Yessy berharap hubungan antara umat beragama bisa hidup rukun seperti Manado. Perempuan yang merupakan calon Majelis Jemaat GBZ ini pernah tinggal dan hidup di Manado. Ia menyaksikan langsung bangunan gereja dan masjid di Manado berdiri berdekatan. Apabila ada kegiatan di gereja, pemuda masjid membantu mengamankan wilayah gereja, misalnya parkiran. Begitupun sebaliknya, jika di masjid ada acara, pemuda gereja pun melakukan hal serupa. Meski demikian, ia menganggap kondisi toleransi di Manado dan di Makassar tidak berbeda secara mencolok.
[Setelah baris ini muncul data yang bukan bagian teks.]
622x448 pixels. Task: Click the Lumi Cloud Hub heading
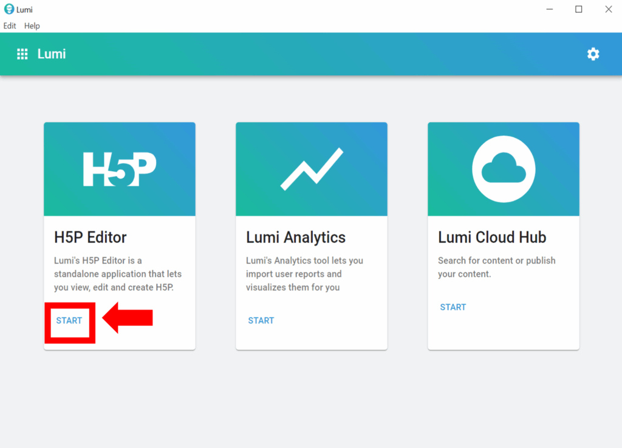point(492,237)

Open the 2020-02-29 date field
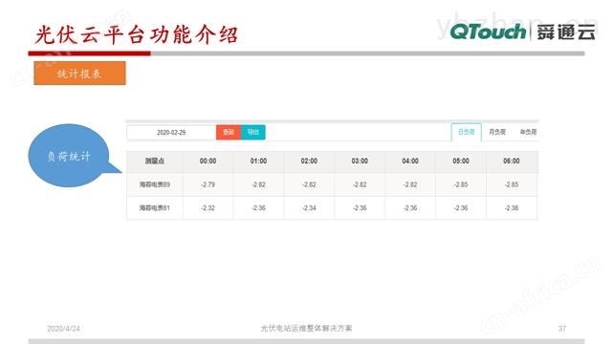[x=171, y=133]
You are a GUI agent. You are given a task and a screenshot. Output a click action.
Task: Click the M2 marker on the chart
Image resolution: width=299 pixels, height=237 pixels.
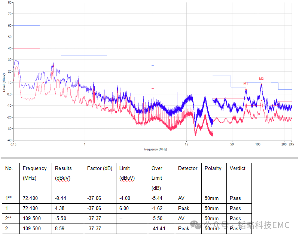pyautogui.click(x=261, y=79)
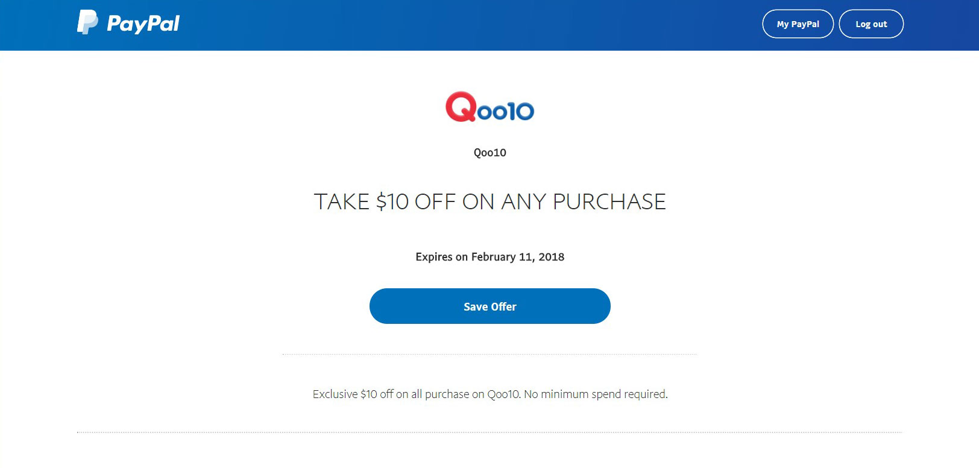The height and width of the screenshot is (468, 979).
Task: Click the Qoo10 merchant name label
Action: pos(490,152)
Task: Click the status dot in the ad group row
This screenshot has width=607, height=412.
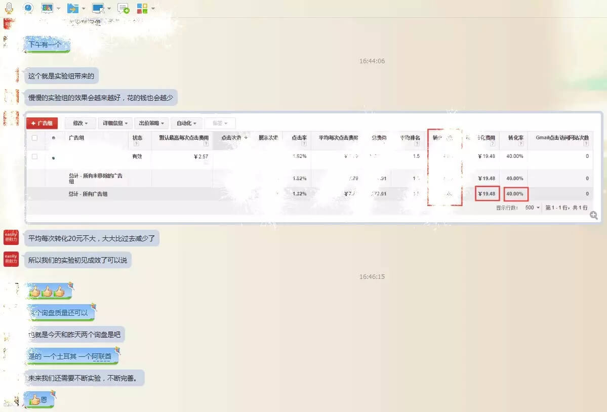Action: pyautogui.click(x=53, y=157)
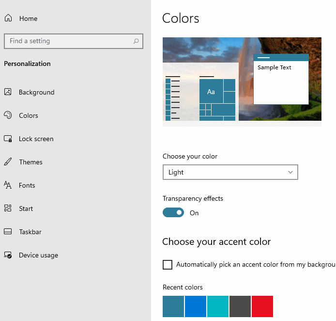
Task: Open Fonts via its letter icon
Action: pos(8,185)
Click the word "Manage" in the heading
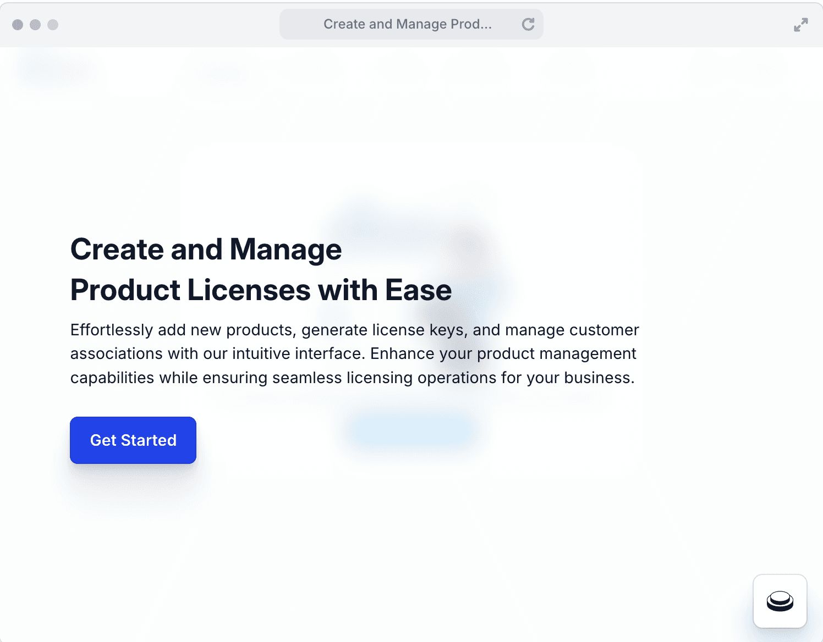The image size is (823, 642). coord(286,249)
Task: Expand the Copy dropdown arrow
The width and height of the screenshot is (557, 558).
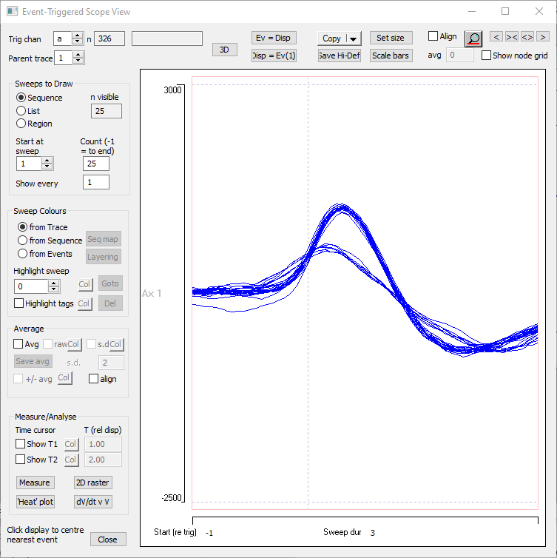Action: coord(353,38)
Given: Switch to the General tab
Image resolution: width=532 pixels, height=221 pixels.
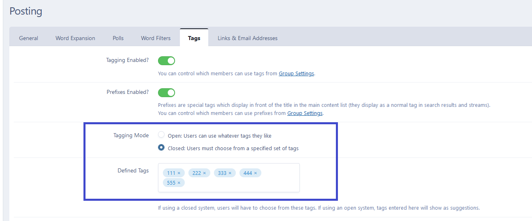Looking at the screenshot, I should coord(28,38).
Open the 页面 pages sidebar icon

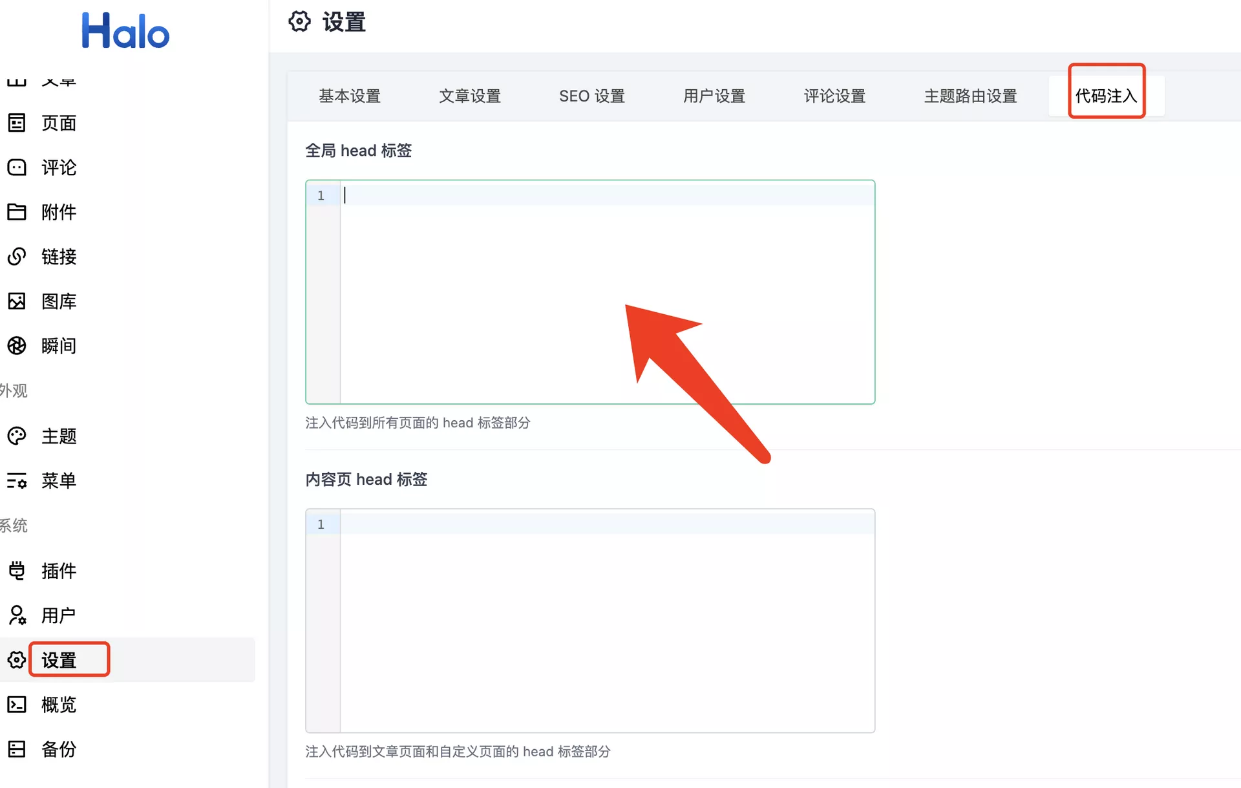tap(17, 123)
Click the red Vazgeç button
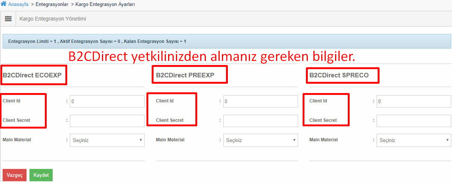Viewport: 452px width, 182px height. click(15, 175)
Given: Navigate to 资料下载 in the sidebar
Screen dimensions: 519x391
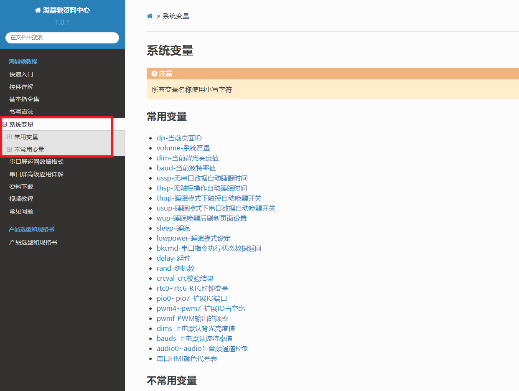Looking at the screenshot, I should tap(21, 187).
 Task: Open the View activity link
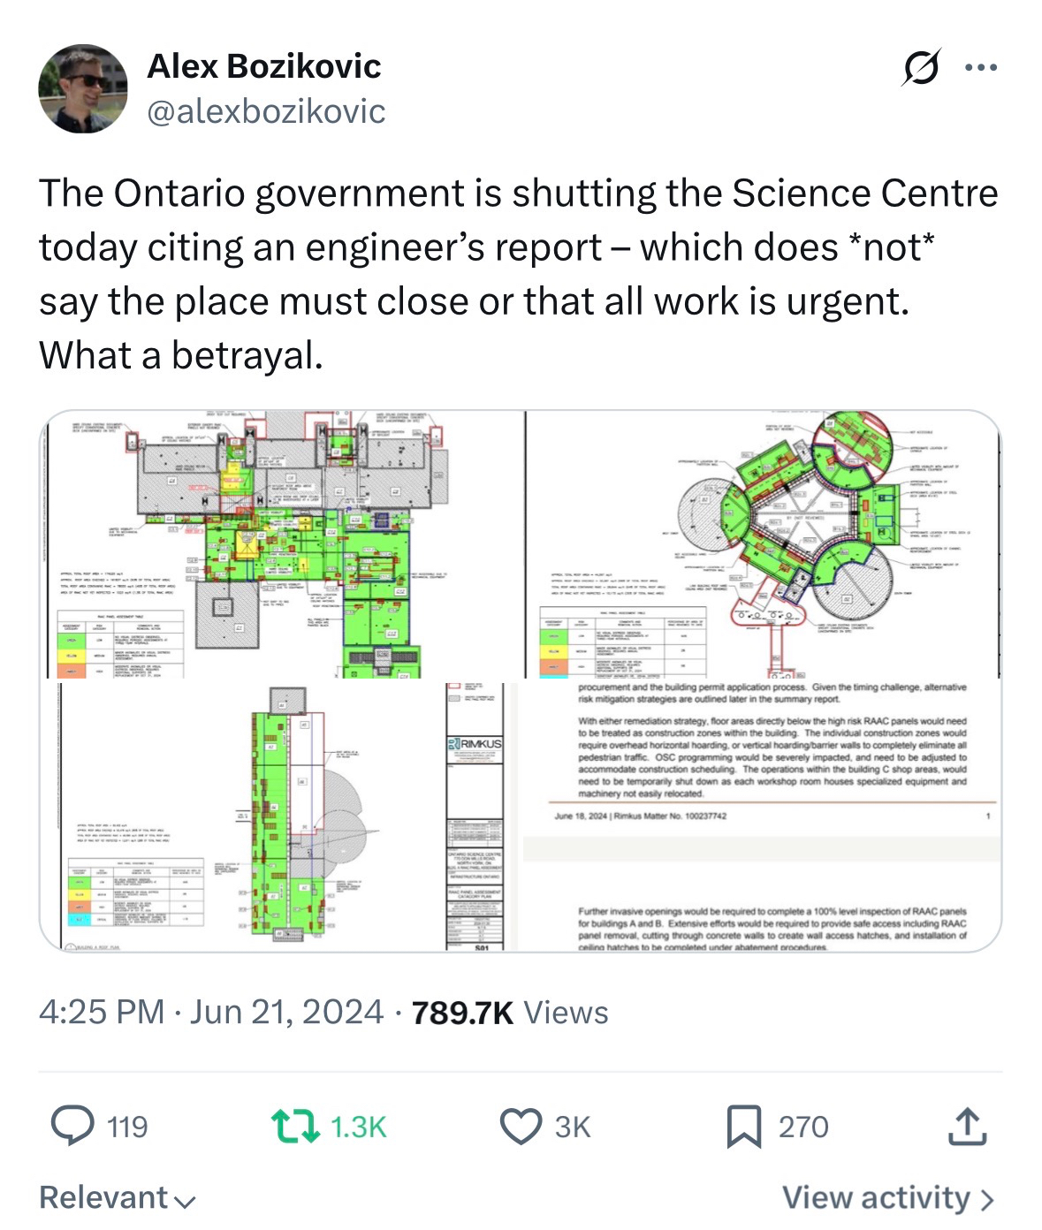pos(876,1197)
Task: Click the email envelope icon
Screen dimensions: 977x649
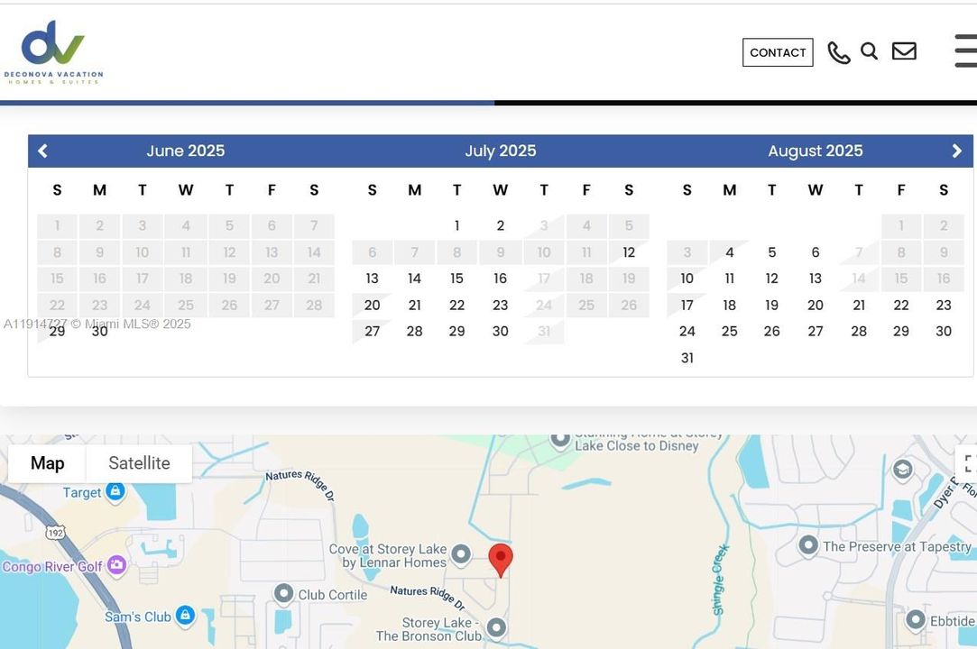Action: coord(904,51)
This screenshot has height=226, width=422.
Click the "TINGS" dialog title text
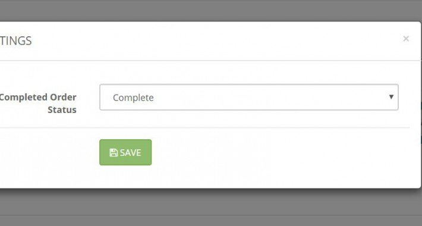tap(16, 41)
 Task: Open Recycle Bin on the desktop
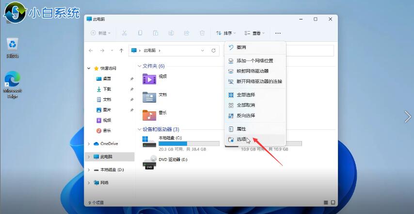pos(12,45)
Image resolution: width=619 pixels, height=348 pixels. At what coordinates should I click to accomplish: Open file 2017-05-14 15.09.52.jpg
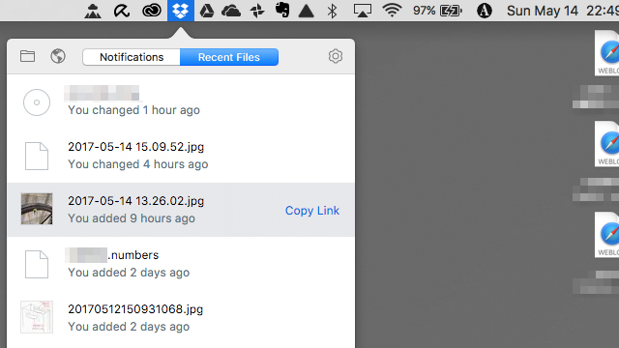click(181, 156)
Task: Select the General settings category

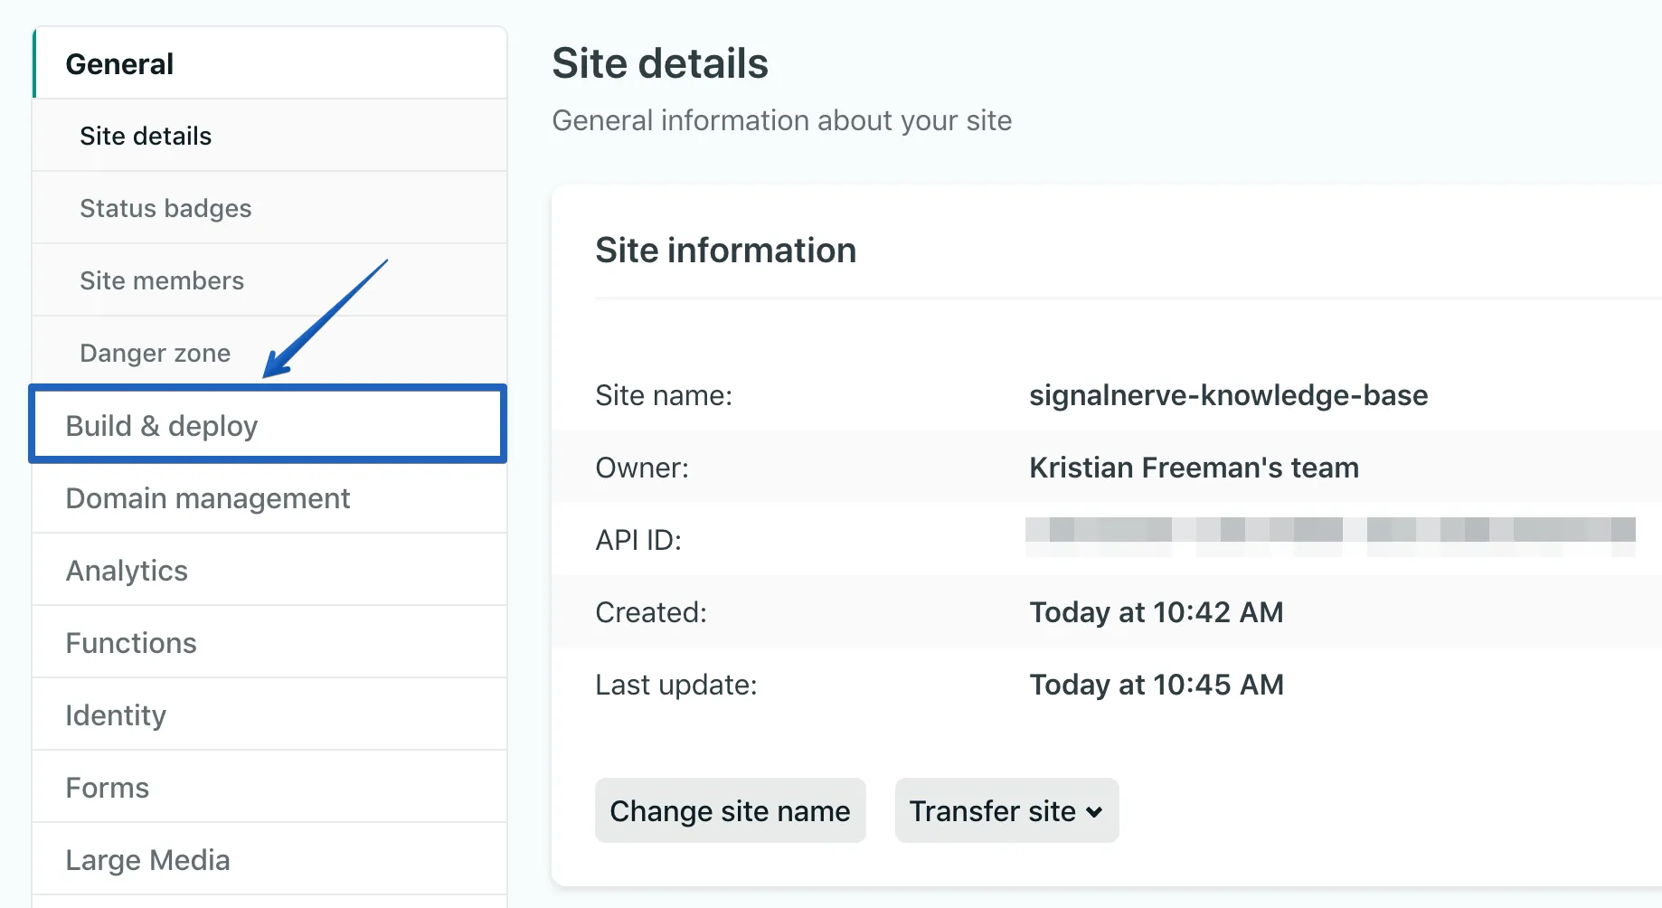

“Jadi bagusnya kalau di Makassar, meski berjauh-jauhan rumah ibadahnya, kehidupan bertetangga antar Islam dan Kristen bisa saling mengayomi,” tutupnya mencoba mensyukuri kehidupan harmonis di sekitarnya.[]
Penulis: Fitri Ramadhani, Penerbitan Kampus Identitas Universitas Hasanuddin Makassar
Laporan ini hasil Workshop Pers Mahasiswa “Jurnalisme Keberagaman di tahun Politik” di Makassar, Jumat-Senin, 7 – 10 September 2018 yang didukung oleh Yayasan Tifa dan The Asia Foundation (TAF)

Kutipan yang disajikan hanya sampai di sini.